■ **Records for the task**:
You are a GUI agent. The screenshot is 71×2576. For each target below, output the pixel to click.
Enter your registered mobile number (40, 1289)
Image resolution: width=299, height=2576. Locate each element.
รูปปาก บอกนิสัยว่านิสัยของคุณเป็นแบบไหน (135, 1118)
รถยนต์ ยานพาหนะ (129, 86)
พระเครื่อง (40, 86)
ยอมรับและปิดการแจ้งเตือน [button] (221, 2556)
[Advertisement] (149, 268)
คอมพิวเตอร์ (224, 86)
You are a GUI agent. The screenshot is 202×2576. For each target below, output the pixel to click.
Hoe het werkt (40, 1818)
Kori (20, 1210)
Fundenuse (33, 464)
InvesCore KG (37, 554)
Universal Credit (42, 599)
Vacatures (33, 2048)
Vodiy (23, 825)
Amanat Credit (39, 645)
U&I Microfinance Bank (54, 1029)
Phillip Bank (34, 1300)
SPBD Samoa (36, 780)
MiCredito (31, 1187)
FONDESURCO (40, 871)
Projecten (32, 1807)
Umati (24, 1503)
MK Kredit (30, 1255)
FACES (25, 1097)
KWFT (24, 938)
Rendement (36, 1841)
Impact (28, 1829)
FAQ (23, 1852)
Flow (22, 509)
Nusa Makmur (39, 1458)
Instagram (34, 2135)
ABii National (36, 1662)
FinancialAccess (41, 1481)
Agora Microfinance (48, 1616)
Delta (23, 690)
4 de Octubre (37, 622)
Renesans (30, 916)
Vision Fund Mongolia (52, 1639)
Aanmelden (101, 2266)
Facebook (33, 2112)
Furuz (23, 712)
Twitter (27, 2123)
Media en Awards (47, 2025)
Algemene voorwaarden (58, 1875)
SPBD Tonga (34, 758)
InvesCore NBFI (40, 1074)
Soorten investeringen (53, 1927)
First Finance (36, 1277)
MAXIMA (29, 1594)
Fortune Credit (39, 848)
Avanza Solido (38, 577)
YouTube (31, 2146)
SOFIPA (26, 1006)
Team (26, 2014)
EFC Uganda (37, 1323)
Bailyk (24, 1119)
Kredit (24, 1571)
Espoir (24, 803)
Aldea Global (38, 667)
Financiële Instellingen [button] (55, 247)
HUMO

■ **Your goal**:
If a line in the listing above contains the word "pixel", include it in your count, then give only the final number.

■ **The answer**:
2